REGULATORY

Inside Europe’s Race to Build a Supergrid Beneath the Sea

Prysmian and Nexans drive Europe’s offshore energy surge with major subsea cable expansions

23 Oct 2025

Inside Europe’s Race to Build a Supergrid Beneath the Sea

Europe’s push to harness offshore wind is reshaping its energy backbone. Across the continent, vast webs of high-voltage cables are being laid beneath the sea to link wind farms to the grid. The result is a new industrial scramble, partly financial and partly logistical, to build the infrastructure of Europe’s clean-energy future.

Two companies dominate the race. Prysmian Group and Nexans are expanding fast through acquisitions, partnerships and factory upgrades. Nexans has pledged about €90m to boost its offshore-wind and interconnection capacity, while Prysmian secured €450m in financing from the European Investment Bank to enlarge its high-voltage submarine-cable production. Both firms aim to meet surging demand as governments accelerate offshore connections and cross-border interconnectors.

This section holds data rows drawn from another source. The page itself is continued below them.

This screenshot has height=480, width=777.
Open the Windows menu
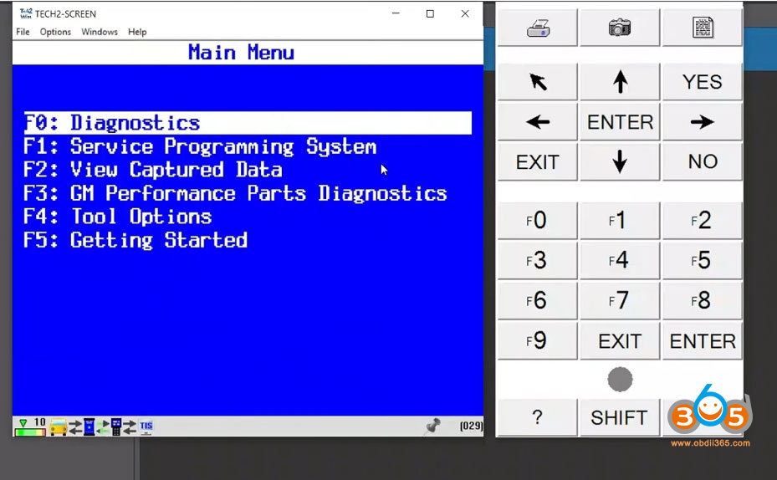pos(100,32)
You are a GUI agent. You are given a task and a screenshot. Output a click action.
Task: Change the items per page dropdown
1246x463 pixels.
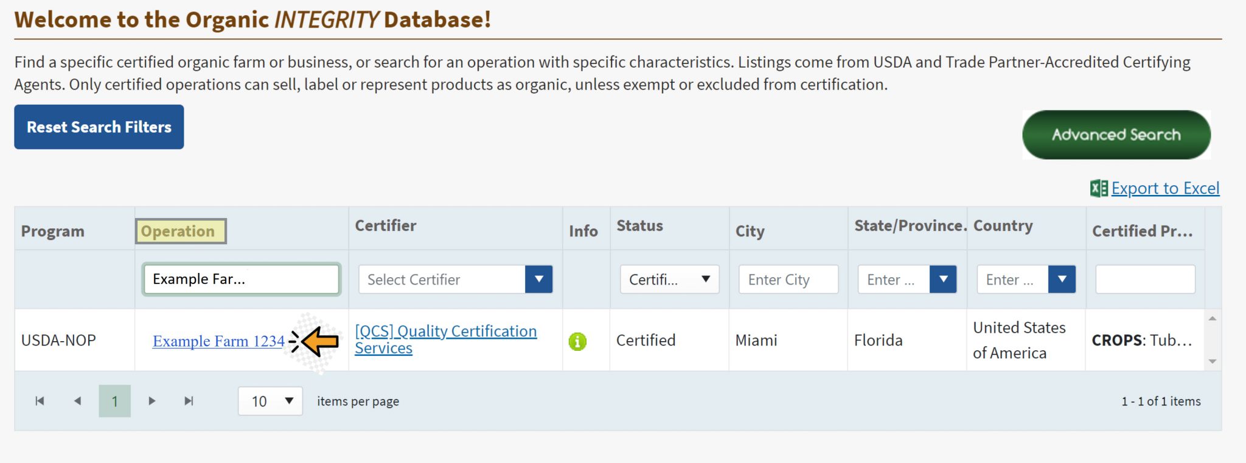point(270,401)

According to Europe’s network of transmission-system operators, grid expansion is gathering pace, though estimates of new subsea length vary widely. “Subsea connectivity is becoming a backbone of Europe’s energy transition,” notes a senior analyst at Aurora Energy Research. That optimism is reflected in a wave of capital spending and in fiercer competition for long-term grid contracts.

Regulators are trying to keep up. In Britain, Ofgem has tightened oversight of fault reporting and reliability standards, and recently approved funding for a cable link between Scotland and north-east England. Such scrutiny helps reassure investors but adds to the industry’s already heavy paperwork.

Beneath the optimism lie constraints. Manufacturing slots for high-voltage cables are booked years ahead, while the ships that lay them are few. Shortages could drive up costs and delay projects. Still, consolidation among suppliers may eventually ease bottlenecks and speed up innovation in monitoring, repair and recycling technologies.

What began as a scatter of national schemes is becoming a continental network, a step toward an integrated offshore supergrid. Europe’s subsea cable boom is not just another phase of its energy transition. It is the connective tissue that will determine how far and how fast that transition runs.